>> start Source records
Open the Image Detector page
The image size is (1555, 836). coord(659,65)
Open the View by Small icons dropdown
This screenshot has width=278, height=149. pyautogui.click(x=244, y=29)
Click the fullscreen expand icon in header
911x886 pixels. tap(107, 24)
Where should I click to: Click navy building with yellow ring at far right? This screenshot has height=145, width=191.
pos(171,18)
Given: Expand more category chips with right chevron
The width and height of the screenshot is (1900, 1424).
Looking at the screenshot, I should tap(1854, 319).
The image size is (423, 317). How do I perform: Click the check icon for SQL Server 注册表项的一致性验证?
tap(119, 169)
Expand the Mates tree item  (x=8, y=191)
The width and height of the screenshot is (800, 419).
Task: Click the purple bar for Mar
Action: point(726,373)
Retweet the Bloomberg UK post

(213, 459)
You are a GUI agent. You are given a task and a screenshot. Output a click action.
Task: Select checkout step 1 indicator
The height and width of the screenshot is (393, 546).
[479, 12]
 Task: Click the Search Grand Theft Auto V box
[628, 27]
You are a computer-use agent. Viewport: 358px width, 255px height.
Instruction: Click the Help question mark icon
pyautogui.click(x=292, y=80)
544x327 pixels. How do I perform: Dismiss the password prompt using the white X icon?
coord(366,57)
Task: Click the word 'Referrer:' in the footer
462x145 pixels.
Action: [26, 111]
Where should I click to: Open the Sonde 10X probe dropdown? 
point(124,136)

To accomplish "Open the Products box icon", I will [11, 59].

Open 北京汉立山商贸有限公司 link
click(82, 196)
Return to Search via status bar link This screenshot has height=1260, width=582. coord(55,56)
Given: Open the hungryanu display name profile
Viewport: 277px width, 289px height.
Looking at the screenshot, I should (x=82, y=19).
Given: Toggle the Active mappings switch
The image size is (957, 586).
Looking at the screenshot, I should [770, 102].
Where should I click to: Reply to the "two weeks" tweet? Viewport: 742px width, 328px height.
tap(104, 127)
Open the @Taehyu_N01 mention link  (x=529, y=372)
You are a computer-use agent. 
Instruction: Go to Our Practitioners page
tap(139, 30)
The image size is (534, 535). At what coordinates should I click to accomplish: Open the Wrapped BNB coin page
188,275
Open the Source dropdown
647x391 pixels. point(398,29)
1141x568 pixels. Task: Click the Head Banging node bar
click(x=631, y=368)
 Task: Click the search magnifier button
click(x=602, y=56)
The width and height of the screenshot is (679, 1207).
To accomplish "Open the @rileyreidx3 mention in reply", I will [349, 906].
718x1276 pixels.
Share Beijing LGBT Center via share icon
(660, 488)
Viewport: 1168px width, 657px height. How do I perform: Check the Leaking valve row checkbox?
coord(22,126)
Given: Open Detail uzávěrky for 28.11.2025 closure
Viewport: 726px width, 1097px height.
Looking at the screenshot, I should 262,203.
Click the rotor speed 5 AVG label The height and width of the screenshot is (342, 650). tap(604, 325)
>> end Source records
**Problem description:** Reproduce every line of the items above without changing anything.

**Answer below:**
Open the Image Detector page
The image size is (1555, 836). coord(659,65)
Open the View by Small icons dropdown
This screenshot has width=278, height=149. pyautogui.click(x=244, y=29)
Click the fullscreen expand icon in header
911x886 pixels. tap(107, 24)
Where should I click to: Click navy building with yellow ring at far right? This screenshot has height=145, width=191.
pos(171,18)
Given: Expand more category chips with right chevron
The width and height of the screenshot is (1900, 1424).
Looking at the screenshot, I should tap(1854, 319).
The image size is (423, 317). How do I perform: Click the check icon for SQL Server 注册表项的一致性验证?
tap(119, 169)
Expand the Mates tree item  (x=8, y=191)
The width and height of the screenshot is (800, 419).
Task: Click the purple bar for Mar
Action: point(726,373)
Retweet the Bloomberg UK post

(213, 459)
You are a GUI agent. You are given a task and a screenshot. Output a click action.
Task: Select checkout step 1 indicator
The height and width of the screenshot is (393, 546).
[479, 12]
 Task: Click the Search Grand Theft Auto V box
[628, 27]
You are a computer-use agent. Viewport: 358px width, 255px height.
Instruction: Click the Help question mark icon
pyautogui.click(x=292, y=80)
544x327 pixels. How do I perform: Dismiss the password prompt using the white X icon?
coord(366,57)
Task: Click the word 'Referrer:' in the footer
462x145 pixels.
Action: [26, 111]
Where should I click to: Open the Sonde 10X probe dropdown? 
point(124,136)

To accomplish "Open the Products box icon", I will [11, 59].

Open 北京汉立山商贸有限公司 link
click(82, 196)
Return to Search via status bar link This screenshot has height=1260, width=582. coord(55,56)
Given: Open the hungryanu display name profile
Viewport: 277px width, 289px height.
Looking at the screenshot, I should (x=82, y=19).
Given: Toggle the Active mappings switch
The image size is (957, 586).
Looking at the screenshot, I should [770, 102].
Where should I click to: Reply to the "two weeks" tweet? Viewport: 742px width, 328px height.
tap(104, 127)
Open the @Taehyu_N01 mention link  (x=529, y=372)
You are a computer-use agent. 
Instruction: Go to Our Practitioners page
tap(139, 30)
The image size is (534, 535). At what coordinates should I click to accomplish: Open the Wrapped BNB coin page
188,275
Open the Source dropdown
647x391 pixels. point(398,29)
1141x568 pixels. Task: Click the Head Banging node bar
click(x=631, y=368)
 Task: Click the search magnifier button
click(x=602, y=56)
The width and height of the screenshot is (679, 1207).
To accomplish "Open the @rileyreidx3 mention in reply", I will [349, 906].
718x1276 pixels.
Share Beijing LGBT Center via share icon
(660, 488)
Viewport: 1168px width, 657px height. How do I perform: Check the Leaking valve row checkbox?
coord(22,126)
Given: Open Detail uzávěrky for 28.11.2025 closure
Viewport: 726px width, 1097px height.
Looking at the screenshot, I should 262,203.
Click the rotor speed 5 AVG label The height and width of the screenshot is (342, 650). tap(604, 325)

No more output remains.